Esto se puede entender con una comparación. Imaginémonos el caso de un hombre que es casado, pero que se siente aburrido en su matrimonio, maltratado, incomprendido.

Ese hombre, si de pronto se encuentra por ahí una sonrisa bonita de alguna dama y se encuentra por ahí un perfume agradable, una conversación amable, un cariñito aquí, un detalle allá, y como ese hombre no está feliz en su matrimonio, es muy fácil que se sienta tentado de adulterio, porque no esta feliz.

Pero ahora cambiemos la escena. Imaginemos un hombre que siente que se ha casado con la mujer más bella, más buena; siente que ha encontrado verdaderamente su pareja, su alegría, su mejor compañía.

Ese mismo hombre, si vuelve a encontrar la misma sonrisita, el mismo perfume, la misma conversación, ya no se deja convencer tan fácil, porque se siente feliz con lo que tiene, y por eso no tiene poder lo que le ofrecen. El que está feliz con lo que tiene, no está en venta.

Amigos, el Espíritu Santo hace algo así con nosotros.
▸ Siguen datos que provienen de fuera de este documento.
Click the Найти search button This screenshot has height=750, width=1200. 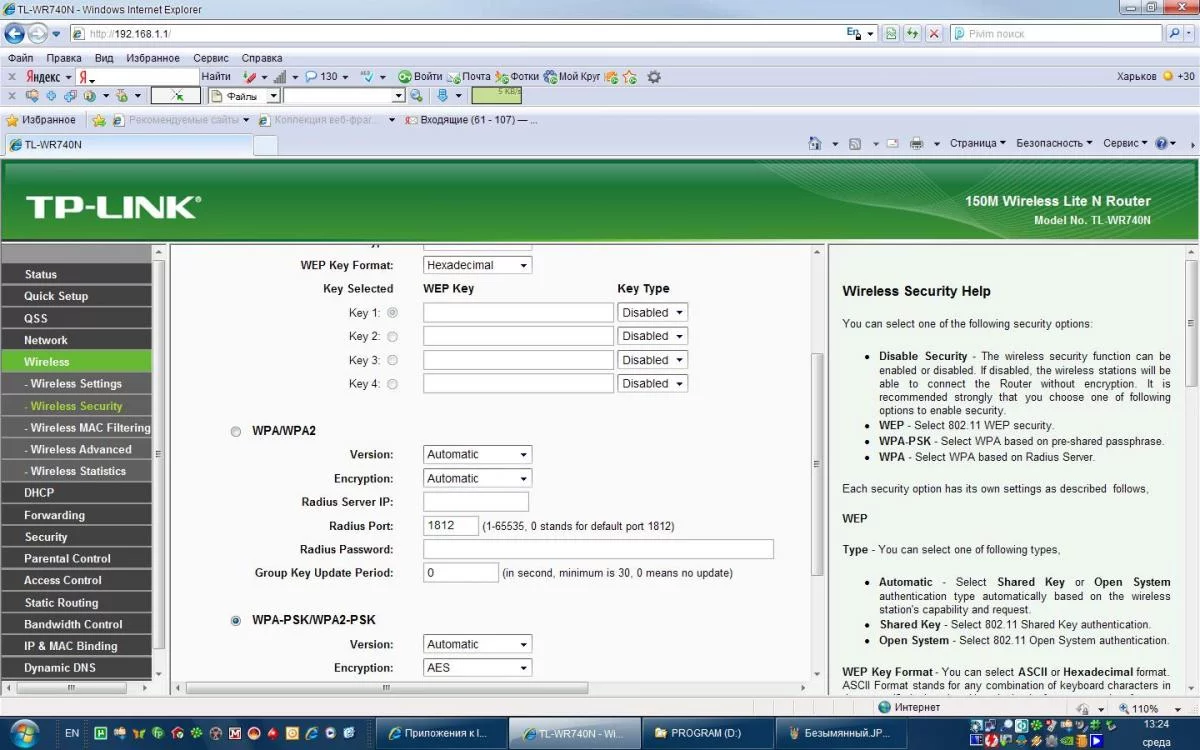pyautogui.click(x=216, y=76)
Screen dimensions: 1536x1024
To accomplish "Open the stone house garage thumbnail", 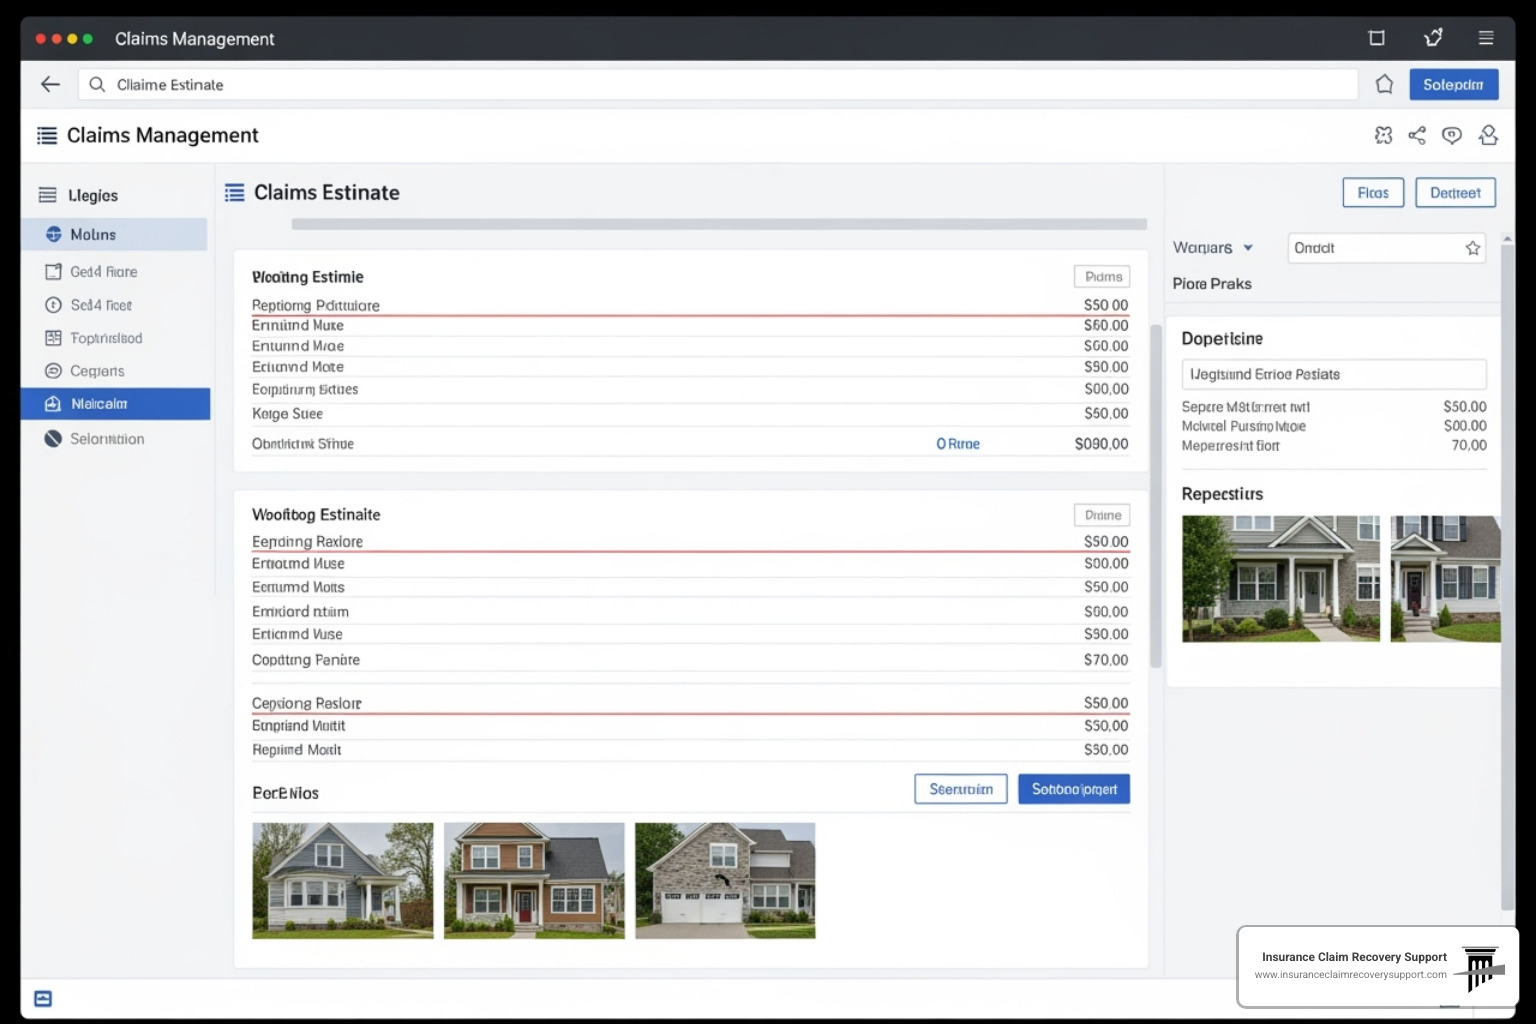I will click(x=725, y=881).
Hace que nos sintamos felices alabando a Jesús, bendiciendo a Jesús, conociendo a Jesús, amando a Jesús. Y si están felices en el corazón de Jesucristo, los pecados son fáciles de vencer, y las tentaciones casi no tienen poder.

Algunas veces en la confesión escuchamos, que hay gente que dice más o menos esto, digamos con respecto a los pecados sexuales: “Yo soy hombre, como hombre tengo unas necesidades”. Ese argumento ya lo están repitiendo también las mujeres: "Yo soy mujer, como mujer tengo necesidad de ser sexualmente activa".

Bueno, se nos habla de necesidades, pero ¿quién determina el poder de esa "necesidad"? ¿Quién determina el poder de esa necesidad, quién lo determina? Lo determina cómo se sienta la persona en términos de afecto, de amor, de compañía, de paz interior.

Si un hombre, por ejemplo, es muy feliz en su matrimonio, y sigo con mi caso, y tiene que viajar dos meses fuera de la casa, seguramente en dos meses siente necesidades sexuales.

Pero no por eso va a hacer cualquier tontería, porque el recuerdo el amor y la presencia de su esposa y de sus niños, hace que esa necesidad sea perfectamente manejable y no va a salir a revolcarse con una prostituta porque tenga esa necesidad.

Esa necesidad tiene el tamaño que tengan los problemas o las deficiencias afectivas en la persona. Aquel que se siente lleno de problemas, lleno de conflictos, ve la necesidad imposible, gigantesca; aquel que tiene paz en el corazón, aunque tenga la misma necesidad, la ve pequeñita y la puede controlar perfectamente.

Es un ejemplo para decir cómo el Espíritu Santo nos libera. Claro que con Espíritu o sin Espíritu tendremos necesidades; necesidades de dinero, necesidades de cariño, pero con el Espíritu Santo en nosotros, miraremos nuestras necesidades de otra manera.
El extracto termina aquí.